══ DATA SUPPLIED

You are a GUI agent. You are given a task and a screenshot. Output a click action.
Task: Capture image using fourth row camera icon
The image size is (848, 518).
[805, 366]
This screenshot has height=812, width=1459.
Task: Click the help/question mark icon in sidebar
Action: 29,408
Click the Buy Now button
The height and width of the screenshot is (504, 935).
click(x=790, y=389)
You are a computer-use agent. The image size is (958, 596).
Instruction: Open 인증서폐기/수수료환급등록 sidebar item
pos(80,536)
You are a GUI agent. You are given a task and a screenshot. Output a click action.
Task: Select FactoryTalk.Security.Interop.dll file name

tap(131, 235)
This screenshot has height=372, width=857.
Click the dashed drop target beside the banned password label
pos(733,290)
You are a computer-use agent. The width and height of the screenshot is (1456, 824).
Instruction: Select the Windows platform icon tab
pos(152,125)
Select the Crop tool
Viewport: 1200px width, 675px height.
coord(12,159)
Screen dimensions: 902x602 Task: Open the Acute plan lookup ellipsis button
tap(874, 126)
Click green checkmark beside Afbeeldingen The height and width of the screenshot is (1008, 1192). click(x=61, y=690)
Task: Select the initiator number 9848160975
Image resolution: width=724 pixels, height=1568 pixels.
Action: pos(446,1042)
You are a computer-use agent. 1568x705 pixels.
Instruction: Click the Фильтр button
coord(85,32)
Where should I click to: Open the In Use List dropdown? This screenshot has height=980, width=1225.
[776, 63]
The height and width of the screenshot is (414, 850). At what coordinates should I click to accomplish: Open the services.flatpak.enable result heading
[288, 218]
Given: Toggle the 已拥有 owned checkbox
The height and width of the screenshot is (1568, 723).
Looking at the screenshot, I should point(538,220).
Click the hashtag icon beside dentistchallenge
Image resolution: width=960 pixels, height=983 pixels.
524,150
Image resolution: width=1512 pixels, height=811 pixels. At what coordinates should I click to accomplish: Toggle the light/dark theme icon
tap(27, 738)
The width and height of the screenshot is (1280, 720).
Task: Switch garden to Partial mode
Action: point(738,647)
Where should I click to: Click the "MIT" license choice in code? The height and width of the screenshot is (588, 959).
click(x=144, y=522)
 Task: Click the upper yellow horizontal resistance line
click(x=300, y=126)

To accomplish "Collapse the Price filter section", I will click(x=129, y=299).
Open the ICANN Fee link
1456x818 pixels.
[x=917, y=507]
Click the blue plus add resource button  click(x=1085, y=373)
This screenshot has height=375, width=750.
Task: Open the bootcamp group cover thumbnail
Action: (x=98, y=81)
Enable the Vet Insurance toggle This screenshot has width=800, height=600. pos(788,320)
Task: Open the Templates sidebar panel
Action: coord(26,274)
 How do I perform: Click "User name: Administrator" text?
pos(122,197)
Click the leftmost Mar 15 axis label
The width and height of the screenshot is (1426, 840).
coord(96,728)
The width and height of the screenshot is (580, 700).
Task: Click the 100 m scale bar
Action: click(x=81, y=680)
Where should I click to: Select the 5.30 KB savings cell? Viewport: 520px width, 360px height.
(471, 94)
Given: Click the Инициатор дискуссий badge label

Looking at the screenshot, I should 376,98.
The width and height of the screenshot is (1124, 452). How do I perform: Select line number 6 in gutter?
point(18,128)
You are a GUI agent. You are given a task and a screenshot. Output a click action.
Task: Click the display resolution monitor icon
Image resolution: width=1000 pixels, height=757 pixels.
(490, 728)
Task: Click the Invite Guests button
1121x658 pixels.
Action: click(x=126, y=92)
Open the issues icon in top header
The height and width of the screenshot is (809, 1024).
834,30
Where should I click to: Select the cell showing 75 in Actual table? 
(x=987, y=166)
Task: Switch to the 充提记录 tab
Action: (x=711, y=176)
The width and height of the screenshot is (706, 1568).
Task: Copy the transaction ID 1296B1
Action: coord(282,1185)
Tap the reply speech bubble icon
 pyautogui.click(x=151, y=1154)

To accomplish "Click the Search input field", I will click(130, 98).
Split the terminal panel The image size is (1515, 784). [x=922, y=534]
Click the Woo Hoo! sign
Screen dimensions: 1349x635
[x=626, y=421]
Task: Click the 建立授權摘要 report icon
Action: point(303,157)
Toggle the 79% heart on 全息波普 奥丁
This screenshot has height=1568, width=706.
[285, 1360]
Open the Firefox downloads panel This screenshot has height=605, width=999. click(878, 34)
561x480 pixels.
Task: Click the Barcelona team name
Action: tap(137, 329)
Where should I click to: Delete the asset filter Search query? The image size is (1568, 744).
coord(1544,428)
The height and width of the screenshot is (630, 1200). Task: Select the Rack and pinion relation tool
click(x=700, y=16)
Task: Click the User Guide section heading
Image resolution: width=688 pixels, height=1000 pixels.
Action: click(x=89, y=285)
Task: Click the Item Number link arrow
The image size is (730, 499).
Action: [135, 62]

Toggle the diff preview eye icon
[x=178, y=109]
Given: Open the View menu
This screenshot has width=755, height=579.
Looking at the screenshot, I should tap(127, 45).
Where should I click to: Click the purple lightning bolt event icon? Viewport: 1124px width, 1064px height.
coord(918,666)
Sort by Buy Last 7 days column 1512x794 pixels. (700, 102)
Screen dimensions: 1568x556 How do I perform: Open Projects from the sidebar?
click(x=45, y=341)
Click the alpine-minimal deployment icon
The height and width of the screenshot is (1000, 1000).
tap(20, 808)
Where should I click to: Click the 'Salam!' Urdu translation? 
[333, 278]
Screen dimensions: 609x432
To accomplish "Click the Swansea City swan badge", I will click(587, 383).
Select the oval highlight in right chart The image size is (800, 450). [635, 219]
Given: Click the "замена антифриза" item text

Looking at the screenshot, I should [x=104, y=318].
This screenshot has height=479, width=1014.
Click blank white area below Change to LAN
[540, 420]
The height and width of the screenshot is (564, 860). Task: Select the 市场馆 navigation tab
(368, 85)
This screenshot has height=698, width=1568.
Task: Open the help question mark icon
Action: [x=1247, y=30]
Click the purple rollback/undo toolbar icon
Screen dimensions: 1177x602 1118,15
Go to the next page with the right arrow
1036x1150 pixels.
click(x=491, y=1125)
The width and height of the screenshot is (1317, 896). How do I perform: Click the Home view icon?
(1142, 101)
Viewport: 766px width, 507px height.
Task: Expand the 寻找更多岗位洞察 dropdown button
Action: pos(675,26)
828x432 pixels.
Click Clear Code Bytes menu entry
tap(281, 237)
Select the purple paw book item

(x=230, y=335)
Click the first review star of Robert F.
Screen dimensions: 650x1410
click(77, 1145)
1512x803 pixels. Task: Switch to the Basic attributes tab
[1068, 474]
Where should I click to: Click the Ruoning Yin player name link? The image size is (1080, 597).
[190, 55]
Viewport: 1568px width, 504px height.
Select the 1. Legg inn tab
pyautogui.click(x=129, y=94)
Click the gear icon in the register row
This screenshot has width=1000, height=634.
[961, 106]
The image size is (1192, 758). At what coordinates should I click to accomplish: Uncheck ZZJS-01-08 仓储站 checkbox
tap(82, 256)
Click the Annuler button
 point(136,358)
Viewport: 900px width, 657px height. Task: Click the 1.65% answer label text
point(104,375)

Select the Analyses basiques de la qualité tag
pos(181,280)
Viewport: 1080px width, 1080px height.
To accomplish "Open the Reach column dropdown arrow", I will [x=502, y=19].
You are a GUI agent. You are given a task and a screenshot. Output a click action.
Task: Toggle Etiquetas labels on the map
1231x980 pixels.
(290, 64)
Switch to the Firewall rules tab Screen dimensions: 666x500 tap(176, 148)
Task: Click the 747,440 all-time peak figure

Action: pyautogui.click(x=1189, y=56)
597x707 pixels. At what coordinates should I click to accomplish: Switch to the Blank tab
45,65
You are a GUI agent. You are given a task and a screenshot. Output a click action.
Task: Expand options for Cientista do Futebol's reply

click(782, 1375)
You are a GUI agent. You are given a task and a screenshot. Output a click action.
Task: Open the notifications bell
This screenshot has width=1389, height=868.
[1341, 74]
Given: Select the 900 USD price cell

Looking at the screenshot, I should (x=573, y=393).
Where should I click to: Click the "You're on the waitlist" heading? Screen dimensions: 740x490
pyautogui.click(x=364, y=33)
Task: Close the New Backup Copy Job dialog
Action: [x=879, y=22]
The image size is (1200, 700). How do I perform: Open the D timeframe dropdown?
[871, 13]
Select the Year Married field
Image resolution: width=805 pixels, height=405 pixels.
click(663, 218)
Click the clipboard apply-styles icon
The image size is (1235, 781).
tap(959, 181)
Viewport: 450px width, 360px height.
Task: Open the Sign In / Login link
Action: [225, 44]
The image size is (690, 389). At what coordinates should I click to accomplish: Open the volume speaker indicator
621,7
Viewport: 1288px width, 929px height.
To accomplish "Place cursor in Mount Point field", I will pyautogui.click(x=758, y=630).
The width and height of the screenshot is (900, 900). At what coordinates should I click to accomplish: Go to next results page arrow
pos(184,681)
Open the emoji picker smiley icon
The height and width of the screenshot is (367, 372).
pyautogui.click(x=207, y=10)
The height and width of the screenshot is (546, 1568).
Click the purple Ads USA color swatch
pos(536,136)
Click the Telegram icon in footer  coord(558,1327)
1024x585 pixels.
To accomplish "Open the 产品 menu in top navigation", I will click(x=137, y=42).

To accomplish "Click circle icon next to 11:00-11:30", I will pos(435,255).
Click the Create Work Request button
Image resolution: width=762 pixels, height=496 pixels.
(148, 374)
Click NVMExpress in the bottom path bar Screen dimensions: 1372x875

════

EXERCISE AIM - Filter the data, keeping only the lines that contain "column".

ANSWER BOX -
Sort by Buy Last 7 days column 1512x794 pixels. (700, 102)
To accomplish "Open the Reach column dropdown arrow", I will [x=502, y=19].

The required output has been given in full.